# PASSAGE
********************
Mentors you should know in the startup space: Perth Edition (2014)
Time and time again in my old corporate gig, it used to be joked about that WA stood for “wait awhile”. I strongly disagree with this sentiment and would probably relocate to Perth if I hadn’t become such a Sydney-sider, aside from the fact that it is one of the most gorgeous, chilled cities in Australia – what is happening in the tech space there is quite phenomenal.
When you take into account that Perth are between 2 or 3 hours behind the east coast depending on the weather, and are closer in time zone and proximity to Asia than Sydney, it has been amazing to watch from the sidelines and see an ecosystem that has been able to produce some globally competitive companies in an environment that has a smaller pool of investors, early stage angels and funds.
If I had to make a prediction about the Perth startup space over the next 10 years, I see it developing into a formidable competitor to our eastern startup cities. As mining jobs start to fade, young entrepreneurial minds with significant cash savings behind them will start to build towards their dreams and the state in general will come to realise the massive opportunities they have when it comes to selling to a very untapped Asian market place.
As with previous posts in this series, we have chosen to feature 10 individuals or duos that you should definitely get to know.
You should also note that, in this series, we have also left out all official mentors to our own company to negate bias. We have also focused specifically on the tech space.
Here are some mentors you should get to know from the Perth startup ecosystem:
Sam Birmingham is perhaps one of the most nationally recognised faces of Perth’s startup ecosystem due to his heavy involvement with Pollenizer and Startup Weekend. Birmingham lives and breathes the startup space and loves getting involved with innovative companies that challenge the status quo.
********************
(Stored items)
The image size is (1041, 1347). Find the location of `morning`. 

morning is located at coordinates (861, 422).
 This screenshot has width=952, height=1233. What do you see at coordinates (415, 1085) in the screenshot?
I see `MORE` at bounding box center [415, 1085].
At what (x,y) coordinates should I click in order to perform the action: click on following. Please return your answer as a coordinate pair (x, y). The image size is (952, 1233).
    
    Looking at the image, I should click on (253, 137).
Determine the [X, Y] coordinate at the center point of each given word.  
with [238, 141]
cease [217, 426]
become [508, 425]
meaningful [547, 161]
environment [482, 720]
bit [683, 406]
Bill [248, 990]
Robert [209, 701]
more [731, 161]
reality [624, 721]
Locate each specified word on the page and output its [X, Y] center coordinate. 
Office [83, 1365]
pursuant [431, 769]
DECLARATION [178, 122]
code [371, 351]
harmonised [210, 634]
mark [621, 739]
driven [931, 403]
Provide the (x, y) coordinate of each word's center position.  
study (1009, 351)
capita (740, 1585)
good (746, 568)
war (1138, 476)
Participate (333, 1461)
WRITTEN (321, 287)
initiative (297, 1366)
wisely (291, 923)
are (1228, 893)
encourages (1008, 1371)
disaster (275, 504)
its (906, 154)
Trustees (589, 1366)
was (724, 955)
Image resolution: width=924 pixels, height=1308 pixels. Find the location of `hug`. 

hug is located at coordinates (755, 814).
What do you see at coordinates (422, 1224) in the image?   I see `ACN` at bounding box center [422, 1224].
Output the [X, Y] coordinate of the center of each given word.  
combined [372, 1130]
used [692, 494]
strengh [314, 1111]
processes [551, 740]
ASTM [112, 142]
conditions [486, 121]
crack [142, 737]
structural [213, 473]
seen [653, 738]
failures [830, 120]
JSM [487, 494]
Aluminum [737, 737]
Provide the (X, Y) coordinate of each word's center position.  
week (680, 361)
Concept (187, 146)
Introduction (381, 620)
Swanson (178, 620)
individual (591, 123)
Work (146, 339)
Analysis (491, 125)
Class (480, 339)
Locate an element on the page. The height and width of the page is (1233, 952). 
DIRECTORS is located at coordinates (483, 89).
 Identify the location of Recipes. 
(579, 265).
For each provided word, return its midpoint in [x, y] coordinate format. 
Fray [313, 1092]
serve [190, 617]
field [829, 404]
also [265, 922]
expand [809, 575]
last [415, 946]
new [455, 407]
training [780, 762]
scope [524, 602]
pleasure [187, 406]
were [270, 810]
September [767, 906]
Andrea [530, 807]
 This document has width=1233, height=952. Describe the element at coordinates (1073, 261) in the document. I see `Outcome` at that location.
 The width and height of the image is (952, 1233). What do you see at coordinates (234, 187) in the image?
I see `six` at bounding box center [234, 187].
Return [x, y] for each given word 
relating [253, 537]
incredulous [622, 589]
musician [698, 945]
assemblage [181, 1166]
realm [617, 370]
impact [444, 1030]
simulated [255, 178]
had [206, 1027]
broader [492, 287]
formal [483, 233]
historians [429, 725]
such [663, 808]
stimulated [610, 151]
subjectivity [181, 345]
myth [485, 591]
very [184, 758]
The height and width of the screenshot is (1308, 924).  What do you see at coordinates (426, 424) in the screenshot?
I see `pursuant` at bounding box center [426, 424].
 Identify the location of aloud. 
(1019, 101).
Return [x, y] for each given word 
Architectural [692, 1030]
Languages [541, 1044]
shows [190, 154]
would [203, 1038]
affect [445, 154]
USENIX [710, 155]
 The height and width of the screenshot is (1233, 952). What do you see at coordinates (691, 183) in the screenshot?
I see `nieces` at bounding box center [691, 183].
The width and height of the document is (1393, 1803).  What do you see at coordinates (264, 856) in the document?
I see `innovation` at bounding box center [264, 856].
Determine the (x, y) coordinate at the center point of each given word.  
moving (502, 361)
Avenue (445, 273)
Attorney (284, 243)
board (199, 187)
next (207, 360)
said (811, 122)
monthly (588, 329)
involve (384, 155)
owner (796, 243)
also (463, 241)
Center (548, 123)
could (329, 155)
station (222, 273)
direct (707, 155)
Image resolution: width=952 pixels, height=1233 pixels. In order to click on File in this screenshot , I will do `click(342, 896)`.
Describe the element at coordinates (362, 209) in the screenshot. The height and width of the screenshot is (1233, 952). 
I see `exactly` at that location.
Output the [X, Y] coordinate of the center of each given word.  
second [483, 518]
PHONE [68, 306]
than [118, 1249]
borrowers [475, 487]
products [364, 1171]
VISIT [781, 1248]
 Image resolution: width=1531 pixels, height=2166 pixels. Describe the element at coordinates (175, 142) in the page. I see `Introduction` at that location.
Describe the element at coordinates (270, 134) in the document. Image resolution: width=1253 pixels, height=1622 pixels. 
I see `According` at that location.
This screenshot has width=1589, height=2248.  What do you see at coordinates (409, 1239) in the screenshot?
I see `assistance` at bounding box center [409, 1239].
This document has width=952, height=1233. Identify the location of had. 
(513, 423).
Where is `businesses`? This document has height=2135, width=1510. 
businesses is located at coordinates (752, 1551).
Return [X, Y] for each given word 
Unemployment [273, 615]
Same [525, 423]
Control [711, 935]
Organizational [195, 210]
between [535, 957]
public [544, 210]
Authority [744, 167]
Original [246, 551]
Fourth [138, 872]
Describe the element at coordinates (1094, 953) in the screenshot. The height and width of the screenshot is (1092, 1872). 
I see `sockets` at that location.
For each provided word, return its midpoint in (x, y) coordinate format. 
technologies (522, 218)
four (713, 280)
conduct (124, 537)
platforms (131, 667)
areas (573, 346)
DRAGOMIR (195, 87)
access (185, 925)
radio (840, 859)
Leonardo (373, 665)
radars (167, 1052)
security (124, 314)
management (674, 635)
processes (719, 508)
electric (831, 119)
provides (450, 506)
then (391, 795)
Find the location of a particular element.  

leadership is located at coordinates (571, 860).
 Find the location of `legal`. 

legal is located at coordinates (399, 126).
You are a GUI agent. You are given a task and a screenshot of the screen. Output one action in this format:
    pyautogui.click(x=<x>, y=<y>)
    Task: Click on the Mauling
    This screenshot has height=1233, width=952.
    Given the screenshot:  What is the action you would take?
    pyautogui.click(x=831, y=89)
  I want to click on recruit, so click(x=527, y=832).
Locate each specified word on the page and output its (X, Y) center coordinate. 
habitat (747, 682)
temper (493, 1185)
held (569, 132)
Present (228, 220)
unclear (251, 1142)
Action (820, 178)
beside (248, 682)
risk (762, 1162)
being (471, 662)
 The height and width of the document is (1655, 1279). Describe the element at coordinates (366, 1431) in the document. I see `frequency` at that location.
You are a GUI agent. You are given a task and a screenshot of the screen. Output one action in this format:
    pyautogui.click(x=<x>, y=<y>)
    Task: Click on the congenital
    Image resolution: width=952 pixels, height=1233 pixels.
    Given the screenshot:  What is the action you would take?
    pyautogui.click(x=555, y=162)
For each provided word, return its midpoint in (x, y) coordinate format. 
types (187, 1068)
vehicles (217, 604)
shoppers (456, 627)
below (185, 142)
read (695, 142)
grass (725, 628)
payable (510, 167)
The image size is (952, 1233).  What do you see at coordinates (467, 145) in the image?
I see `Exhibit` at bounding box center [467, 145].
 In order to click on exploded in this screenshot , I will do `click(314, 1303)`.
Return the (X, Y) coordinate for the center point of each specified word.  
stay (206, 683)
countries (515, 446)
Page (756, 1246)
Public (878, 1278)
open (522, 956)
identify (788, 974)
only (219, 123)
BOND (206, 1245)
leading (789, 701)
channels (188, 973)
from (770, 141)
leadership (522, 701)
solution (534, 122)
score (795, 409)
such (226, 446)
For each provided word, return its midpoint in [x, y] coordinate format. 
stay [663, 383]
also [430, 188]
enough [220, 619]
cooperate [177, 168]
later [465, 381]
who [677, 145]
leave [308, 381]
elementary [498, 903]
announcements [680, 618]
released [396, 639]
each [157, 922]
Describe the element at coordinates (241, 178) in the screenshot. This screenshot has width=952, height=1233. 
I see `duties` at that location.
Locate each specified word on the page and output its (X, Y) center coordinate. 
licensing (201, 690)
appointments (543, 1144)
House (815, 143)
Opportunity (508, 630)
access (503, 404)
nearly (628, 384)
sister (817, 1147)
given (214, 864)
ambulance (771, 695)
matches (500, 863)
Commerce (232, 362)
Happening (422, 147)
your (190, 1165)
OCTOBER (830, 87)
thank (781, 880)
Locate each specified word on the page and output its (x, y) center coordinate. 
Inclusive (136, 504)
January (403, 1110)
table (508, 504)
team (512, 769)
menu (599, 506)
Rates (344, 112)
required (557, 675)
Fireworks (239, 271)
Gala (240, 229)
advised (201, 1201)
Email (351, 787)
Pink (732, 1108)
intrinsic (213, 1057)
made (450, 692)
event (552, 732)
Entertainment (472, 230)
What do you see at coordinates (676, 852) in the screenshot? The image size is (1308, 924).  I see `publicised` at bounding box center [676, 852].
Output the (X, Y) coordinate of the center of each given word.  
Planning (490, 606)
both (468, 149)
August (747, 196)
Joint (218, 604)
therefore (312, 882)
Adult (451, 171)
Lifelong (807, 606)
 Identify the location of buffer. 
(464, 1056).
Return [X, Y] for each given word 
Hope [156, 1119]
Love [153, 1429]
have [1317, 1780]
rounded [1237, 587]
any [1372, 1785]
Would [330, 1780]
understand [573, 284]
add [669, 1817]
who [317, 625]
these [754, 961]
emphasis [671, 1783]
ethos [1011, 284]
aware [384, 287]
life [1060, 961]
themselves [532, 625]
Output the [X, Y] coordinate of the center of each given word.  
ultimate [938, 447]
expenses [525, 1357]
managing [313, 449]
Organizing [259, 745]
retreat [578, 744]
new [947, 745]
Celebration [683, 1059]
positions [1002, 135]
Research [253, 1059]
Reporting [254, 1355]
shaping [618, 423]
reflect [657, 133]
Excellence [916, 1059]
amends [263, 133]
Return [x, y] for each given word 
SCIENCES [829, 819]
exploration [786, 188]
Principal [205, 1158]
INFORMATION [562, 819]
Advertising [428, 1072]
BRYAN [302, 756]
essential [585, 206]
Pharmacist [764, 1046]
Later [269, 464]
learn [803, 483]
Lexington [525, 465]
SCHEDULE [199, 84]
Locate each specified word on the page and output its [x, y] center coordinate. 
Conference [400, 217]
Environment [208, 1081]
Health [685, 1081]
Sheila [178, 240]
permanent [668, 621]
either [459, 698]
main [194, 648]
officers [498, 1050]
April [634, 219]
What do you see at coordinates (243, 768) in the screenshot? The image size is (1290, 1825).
********************
# ASSIGNED TASK 1
Write out everything in the Perth mentors article from "When you take" down to "Asian market place.".
# ASSIGNED TASK 2
For each statement below, answer yes or no to whether it agrees with the Perth mentors article, and quote the words of the article that decide it.
(a) Perth is between two and three hours behind the east coast, depending on the weather.
(b) The series includes official mentors to the author's own company.
(c) The post features 10 individuals or duos.

# YOUR RESPONSE 1
When you take into account that Perth are between 2 or 3 hours behind the east coast depending on the weather, and are closer in time zone and proximity to Asia than Sydney, it has been amazing to watch from the sidelines and see an ecosystem that has been able to produce some globally competitive companies in an environment that has a smaller pool of investors, early stage angels and funds.
If I had to make a prediction about the Perth startup space over the next 10 years, I see it developing into a formidable competitor to our eastern startup cities. As mining jobs start to fade, young entrepreneurial minds with significant cash savings behind them will start to build towards their dreams and the state in general will come to realise the massive opportunities they have when it comes to selling to a very untapped Asian market place.

# YOUR RESPONSE 2
(a) Yes: "Perth are between 2 or 3 hours behind the east coast depending on the weather"
(b) No: "we have also left out all official mentors to our own company to negate bias"
(c) Yes: "we have chosen to feature 10 individuals or duos that you should definitely get to know"